Element and text position data
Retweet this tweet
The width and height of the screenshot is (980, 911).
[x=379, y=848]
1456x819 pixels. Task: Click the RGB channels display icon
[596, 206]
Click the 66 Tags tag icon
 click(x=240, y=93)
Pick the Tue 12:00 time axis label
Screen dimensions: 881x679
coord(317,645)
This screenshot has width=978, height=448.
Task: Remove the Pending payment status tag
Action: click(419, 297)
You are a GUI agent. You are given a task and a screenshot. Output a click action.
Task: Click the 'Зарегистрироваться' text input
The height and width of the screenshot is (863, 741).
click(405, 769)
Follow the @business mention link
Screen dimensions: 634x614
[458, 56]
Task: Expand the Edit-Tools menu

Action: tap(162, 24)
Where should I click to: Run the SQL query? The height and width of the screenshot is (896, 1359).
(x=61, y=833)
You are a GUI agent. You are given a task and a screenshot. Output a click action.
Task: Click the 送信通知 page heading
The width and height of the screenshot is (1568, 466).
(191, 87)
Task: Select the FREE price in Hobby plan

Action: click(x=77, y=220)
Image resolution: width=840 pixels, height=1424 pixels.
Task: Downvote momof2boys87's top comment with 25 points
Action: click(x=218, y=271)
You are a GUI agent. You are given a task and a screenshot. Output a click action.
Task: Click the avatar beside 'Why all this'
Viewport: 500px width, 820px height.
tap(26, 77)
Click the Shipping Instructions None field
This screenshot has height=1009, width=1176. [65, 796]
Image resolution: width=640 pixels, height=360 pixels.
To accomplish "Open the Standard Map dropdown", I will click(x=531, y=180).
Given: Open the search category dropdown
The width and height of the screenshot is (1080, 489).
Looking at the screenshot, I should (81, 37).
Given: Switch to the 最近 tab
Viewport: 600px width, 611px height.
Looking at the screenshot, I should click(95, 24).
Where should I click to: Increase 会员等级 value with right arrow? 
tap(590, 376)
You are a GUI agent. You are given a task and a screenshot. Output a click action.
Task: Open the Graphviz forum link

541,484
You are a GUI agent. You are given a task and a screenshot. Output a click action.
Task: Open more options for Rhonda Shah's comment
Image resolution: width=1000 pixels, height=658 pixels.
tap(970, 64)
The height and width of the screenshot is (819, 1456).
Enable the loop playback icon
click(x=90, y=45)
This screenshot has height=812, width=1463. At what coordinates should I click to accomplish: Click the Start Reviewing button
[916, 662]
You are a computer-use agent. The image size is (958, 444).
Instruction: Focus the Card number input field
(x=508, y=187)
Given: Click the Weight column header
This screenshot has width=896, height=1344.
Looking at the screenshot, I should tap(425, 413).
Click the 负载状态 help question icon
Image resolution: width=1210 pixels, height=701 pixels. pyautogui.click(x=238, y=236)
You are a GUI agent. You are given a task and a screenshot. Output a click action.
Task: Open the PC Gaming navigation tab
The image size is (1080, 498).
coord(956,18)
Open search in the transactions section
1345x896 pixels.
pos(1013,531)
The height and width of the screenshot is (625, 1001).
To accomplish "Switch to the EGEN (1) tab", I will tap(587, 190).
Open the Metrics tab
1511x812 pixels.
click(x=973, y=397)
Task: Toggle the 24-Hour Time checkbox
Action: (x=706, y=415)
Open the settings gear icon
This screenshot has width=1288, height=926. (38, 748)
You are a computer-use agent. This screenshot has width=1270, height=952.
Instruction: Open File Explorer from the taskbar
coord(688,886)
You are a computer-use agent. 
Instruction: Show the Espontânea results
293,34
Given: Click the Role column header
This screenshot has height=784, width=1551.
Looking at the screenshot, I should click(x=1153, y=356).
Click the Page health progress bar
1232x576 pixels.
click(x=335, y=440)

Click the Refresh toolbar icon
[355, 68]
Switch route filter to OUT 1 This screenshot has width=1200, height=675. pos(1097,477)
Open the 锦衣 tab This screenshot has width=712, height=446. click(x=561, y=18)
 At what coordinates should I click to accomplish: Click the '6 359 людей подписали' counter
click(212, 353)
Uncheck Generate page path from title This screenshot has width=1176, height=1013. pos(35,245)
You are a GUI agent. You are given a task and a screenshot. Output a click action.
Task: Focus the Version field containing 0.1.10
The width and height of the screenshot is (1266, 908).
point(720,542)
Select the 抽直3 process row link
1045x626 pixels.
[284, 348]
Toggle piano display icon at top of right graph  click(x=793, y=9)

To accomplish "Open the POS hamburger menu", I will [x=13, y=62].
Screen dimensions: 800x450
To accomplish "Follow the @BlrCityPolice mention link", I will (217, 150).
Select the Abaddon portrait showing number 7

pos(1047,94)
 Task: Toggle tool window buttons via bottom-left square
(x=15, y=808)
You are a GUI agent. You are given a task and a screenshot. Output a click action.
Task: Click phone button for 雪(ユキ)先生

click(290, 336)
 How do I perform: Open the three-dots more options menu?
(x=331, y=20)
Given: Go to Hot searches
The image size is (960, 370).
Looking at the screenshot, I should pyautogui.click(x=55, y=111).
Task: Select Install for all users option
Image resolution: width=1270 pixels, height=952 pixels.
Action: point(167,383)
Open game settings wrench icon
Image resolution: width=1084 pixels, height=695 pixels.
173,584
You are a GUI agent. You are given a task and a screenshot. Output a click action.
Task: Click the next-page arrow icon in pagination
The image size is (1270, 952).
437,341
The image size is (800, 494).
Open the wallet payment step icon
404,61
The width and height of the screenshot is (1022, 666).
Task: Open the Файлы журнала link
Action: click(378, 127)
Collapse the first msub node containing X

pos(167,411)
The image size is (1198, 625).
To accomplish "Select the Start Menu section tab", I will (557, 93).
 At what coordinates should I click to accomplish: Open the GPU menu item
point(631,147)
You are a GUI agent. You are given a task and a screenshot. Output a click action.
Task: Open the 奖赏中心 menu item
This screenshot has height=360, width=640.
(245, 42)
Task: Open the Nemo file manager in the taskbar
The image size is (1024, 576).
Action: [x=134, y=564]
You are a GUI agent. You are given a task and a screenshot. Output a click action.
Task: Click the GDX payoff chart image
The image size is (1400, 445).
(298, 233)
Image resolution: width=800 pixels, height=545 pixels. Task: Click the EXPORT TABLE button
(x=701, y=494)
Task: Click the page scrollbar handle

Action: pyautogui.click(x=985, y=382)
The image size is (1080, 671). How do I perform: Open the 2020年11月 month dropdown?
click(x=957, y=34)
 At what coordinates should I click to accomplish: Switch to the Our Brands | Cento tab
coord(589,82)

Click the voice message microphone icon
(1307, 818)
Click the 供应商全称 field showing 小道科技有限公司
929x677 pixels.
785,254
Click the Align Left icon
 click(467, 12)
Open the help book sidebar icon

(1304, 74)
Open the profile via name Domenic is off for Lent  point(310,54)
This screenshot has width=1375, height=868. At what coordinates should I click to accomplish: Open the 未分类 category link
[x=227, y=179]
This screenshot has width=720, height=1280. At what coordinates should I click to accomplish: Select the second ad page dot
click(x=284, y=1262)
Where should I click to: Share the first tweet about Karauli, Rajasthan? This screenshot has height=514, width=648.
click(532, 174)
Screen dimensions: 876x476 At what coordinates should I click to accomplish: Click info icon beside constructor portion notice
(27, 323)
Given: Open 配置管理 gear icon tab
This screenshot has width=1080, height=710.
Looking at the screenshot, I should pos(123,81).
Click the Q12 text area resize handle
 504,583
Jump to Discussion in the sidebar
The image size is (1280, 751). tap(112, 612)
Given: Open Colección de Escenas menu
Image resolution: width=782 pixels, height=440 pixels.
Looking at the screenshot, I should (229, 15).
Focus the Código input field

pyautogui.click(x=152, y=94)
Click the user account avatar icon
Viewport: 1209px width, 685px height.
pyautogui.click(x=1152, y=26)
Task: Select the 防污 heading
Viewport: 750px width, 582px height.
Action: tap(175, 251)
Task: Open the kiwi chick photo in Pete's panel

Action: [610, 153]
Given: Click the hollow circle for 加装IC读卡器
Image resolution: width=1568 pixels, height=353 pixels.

WHAT TO WORK ON
Print the part of the data that opens with the line containing "You are a computer-use agent. The" and closes with the line containing "click(212, 353)", both of those lines included, word for word.

FULL ANSWER
You are a computer-use agent. The image size is (958, 444).
Instruction: Focus the Card number input field
(x=508, y=187)
Given: Click the Weight column header
This screenshot has width=896, height=1344.
Looking at the screenshot, I should tap(425, 413).
Click the 负载状态 help question icon
Image resolution: width=1210 pixels, height=701 pixels. pyautogui.click(x=238, y=236)
You are a GUI agent. You are given a task and a screenshot. Output a click action.
Task: Open the PC Gaming navigation tab
The image size is (1080, 498).
coord(956,18)
Open search in the transactions section
1345x896 pixels.
pos(1013,531)
The height and width of the screenshot is (625, 1001).
To accomplish "Switch to the EGEN (1) tab", I will tap(587, 190).
Open the Metrics tab
1511x812 pixels.
click(x=973, y=397)
Task: Toggle the 24-Hour Time checkbox
Action: (x=706, y=415)
Open the settings gear icon
This screenshot has width=1288, height=926. (38, 748)
You are a computer-use agent. This screenshot has width=1270, height=952.
Instruction: Open File Explorer from the taskbar
coord(688,886)
You are a computer-use agent. 
Instruction: Show the Espontânea results
293,34
Given: Click the Role column header
This screenshot has height=784, width=1551.
Looking at the screenshot, I should click(x=1153, y=356).
Click the Page health progress bar
1232x576 pixels.
click(x=335, y=440)

Click the Refresh toolbar icon
[355, 68]
Switch route filter to OUT 1 This screenshot has width=1200, height=675. pos(1097,477)
Open the 锦衣 tab This screenshot has width=712, height=446. click(x=561, y=18)
 At what coordinates should I click to accomplish: Click the '6 359 людей подписали' counter
click(212, 353)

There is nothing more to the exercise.